Pertukaran Tanggapan Indra
Dalam penggunaan bahasa banyak
terjadi kasus pertukaran tanggapan antara indera yang satu dengan indera yang
lain. Rasa pedas, misalnya yang seharusnya ditanggap dengan alat indera perasa
pada lidah tertukar menjadi ditanggap oleh alat indera pendengaran seperti
tampak dalam ujaran kata-katanya cukup pedas. Contoh lain pada kata kasar yang
seharusnya ditanggap oleh alat indera peraba yaitu kulit namun bisa juga
ditanggap oleh alat indera penglihatan mata seperti pada kalimat Tingkah
lakunya kasar. Pertukaran alat indera penanggap ini biasa disebut dengan
istilah sinestesia. Istilah ini berasal dari bahasa Yunani sun artinya sama dan
aisthetikas artinya tampak. Dalam pemakaian bahasa Indonesia secara umum banyak
sekali terjadi gejala sinestesia ini. Contoh yang lain terjadi pada beberapa
frase yaitu suaranya sedap didengar, warnanya enak dipandang, suaranya berat sekali,
bentuknya manis, kedengarannya memang nikmat dan masih banyak contoh-contoh
yang lain.
6.
Perbedaan Tanggapan
Setiap unsur leksikal atau kata
sebenarnya secara sinkronis telah mempunyai makna leksikal yang tetap. Namun
karena pandangan hidup dan ukuran dalam norma kehidupan di dalam masyarakat
maka banyak kata yang menjadi memiliki nilai rasa yang rendah, kurang
menyenangkan. Di samping itu ada juga yang menjadi memiliki nilai rasa yang
tinggi atau menyenangkan. Kata-kata yang nilainya merosot menjadi rendah ini
disebut dengan istilah peyoratif sedangkan yang nilainya naik menjadi tinggi
disebut ameliorative. Contoh kata bini sekarang ini dianggap peyoratif
sedangkan kata istri dianggap ameliorative. Begitupun terjadi pada kata laki
dan suami, kata bang dan bung. Nilai rasa itu kemungkinan besar hanya bersifat
sinkronis. Secara diakronis ada kemungkinan bisa berubah. Perkembangan
pandangan hidup yang biasanya sejalan dengan perkembangan budaya dan
kemasyarakatan dapat memungkinkan terjadinya perubahan nilai rasa peyoratif
atau amelioratifnya sebuah kata.
7.
Adanya Penyingkatan
Dalam bahasa Indonesia ada sejumlah
kata atau ungkapan yang karena sering digunakan maka kemudian tanpa diucapkan
atau dituliskan secara keseluruhan orang sudah mengerti maksudnya. Oleh karena
itu kemudian banyak orang menggunakan singkatannya saja daripada menggunakan
bentukya secara utuh. Sebagai contoh ada yang berkata “ ayahnya meninggal”

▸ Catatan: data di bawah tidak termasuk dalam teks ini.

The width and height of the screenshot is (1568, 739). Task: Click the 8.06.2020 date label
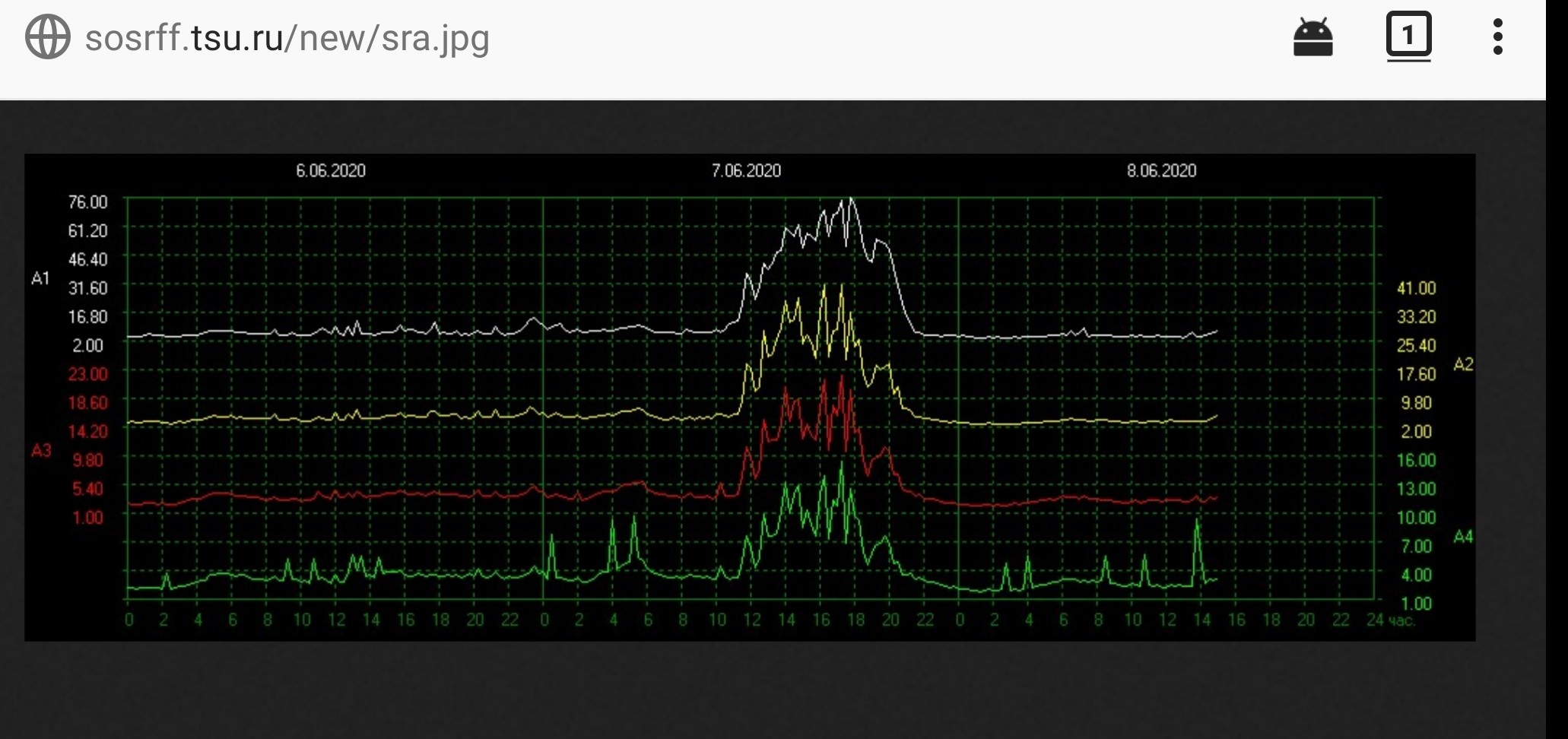click(1161, 171)
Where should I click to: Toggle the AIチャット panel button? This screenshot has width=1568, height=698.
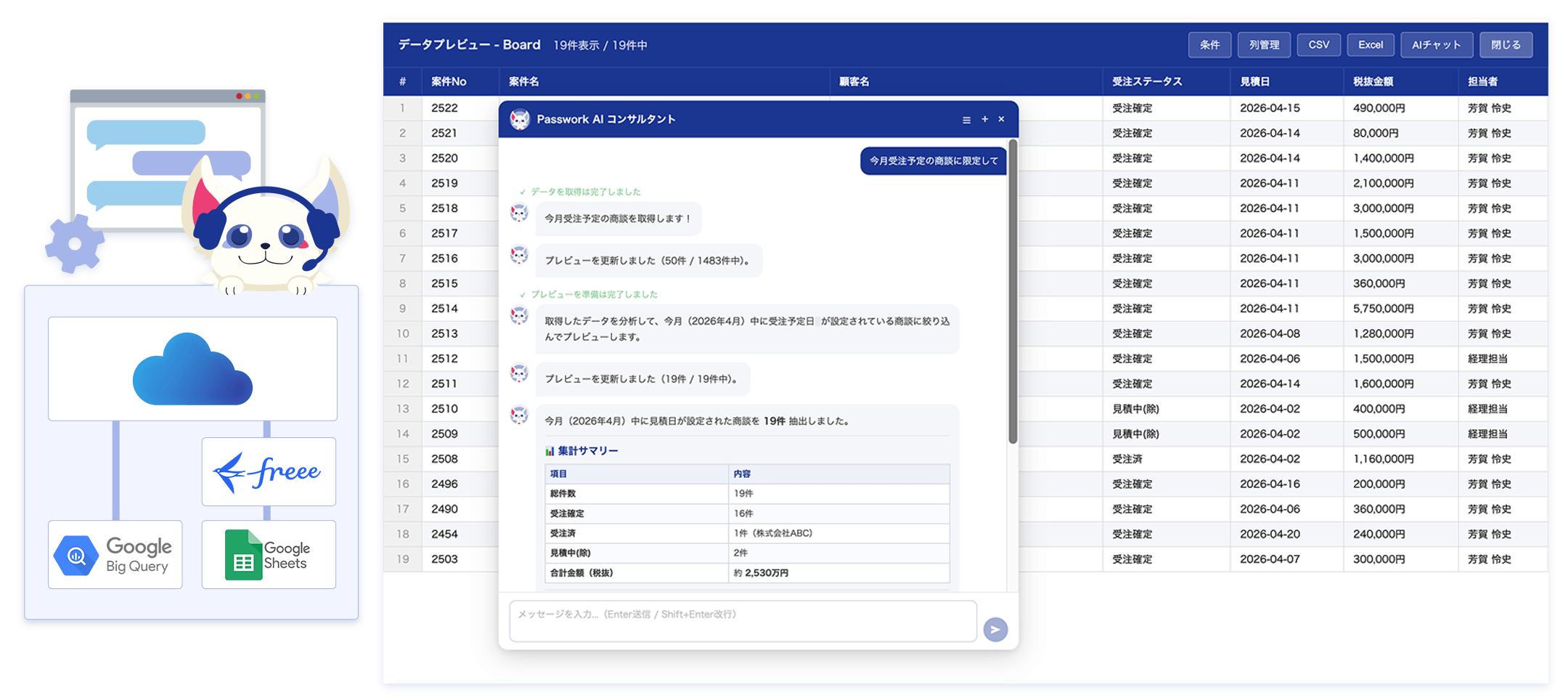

tentu maksudnya meninggal dunia tapi hanya disebutkan meninggal saja. Hal ini
terjadi pula pada kata berpulang yang maksudnya berpulang ke rahmatullah, ke
perpus yang maksudnya ke perpustakaan, ke lab yang maksudnya ke laboratarium
dan sebagainya. Kalau disimak sebenarnya dalam kasus penyingkatan kata ini
bukanlah peristiwa perubahan makna yang terjadi sebab makna atau konsep itu
tetap. Yang terjadi adalah perubahan bentuk kata. Kata yang semula berbentuk
utuh disingkat menjadi bentuk yang lebih pendek.
7.
Proses Gramatikal
Proses gramatikal seperti afiksasi,
reduplikasi dan komposisi akan menyebabkan pula terjadinya perubahan makna.
Tetapi dalam hal ini yang terjadi sebenarnya bukan perubahan makna sebab bentuk
kata itu sudah berubah sebagai hasil proses gramatikal dan proses tersebut
telah melahirkan makna-makna gramatikal.
8.
Pengembangan Istilah
Salah satu upaya dalam pengembangan
atau pembentukan istilah baru adalah dengan memanfaatkan kosa ata bahasa
Indonesia yang ada dengan jalan member makna baru baik dengan menyempitkan,
meluaskan maupun memberi makna baru. Seperti pada kata papan yang semula
bermakna lempengan kayu tipis kini diangkat menjadi istilah untuk makna
perumahan, kata teras yang semula bermakna inti atau saripati kayu sekarang
memiliki makna yang baru yaitu utama atau pimpinan.
2.5
Jenis Makna Semantik
Berikut akan
dibahas mengenai jenis-jenis makna berdasarkan berbagai sumber yang telah
dikemukakan oleh para ahli bahasa.
a.
Makna Sempit
Makna sempit (narrowed meaning) adalah makna yang lebih sempit dari keseluruhan
ujaran. Bloomfield ( Pateda. 1933: 126) mengemukakan adanya makna sempit dan
makna luas di dalam perubahan makna ujaran. Makan luas dapat menyempit, atau
suka kata yang asalnya memiliki makna luas (generik) dapat menjadi memiliki
makna sempit (spesifik) karena dibatasi.
Kridalaksana (Chaer, 1993: 133), memberikan penjelasan bahwa
makna sempit (specialised meaning,
narrowed meaning) adalah makna ujaran yang lebih sempit daripada makna
pusatnya; misalnya, makna kepala
dalam kepala batu. Selanjutnya,
Djajasudarma (1993: 7-8) menjelaskan bahwa kata-kata bermakna luas di dalam
bahasa Indonesia disebut juga makna umum (generik) digunakan untuk
mengungkapkan gagasan atau ide yang umum. Gagasan atau ide yang umum bila
dibubuhi rincian gagasan atau ide, maka maknanya akan menyempit (memiliki makna
sempit), seperti pada contoh berikut.
(1) Pakaian dengan pakaian
wanita
(2) Saudara dengan saudara
kandung
Saudara
tiri
Saudara
sepupu
(3) Garis dengan garis
bapak
garis
miring
dan sebaginya.
b.
Makna Luas
Makna luas (widened meaning atau extended meaning) adalah makna yang terkandung
pada sebuah kata lebih luas dari yang diperkirakan Djajasudarma (Pateda, 1993:
8). Dengan pengertian yang hampir sama, Kridalaksana (Chaer 1993: 133)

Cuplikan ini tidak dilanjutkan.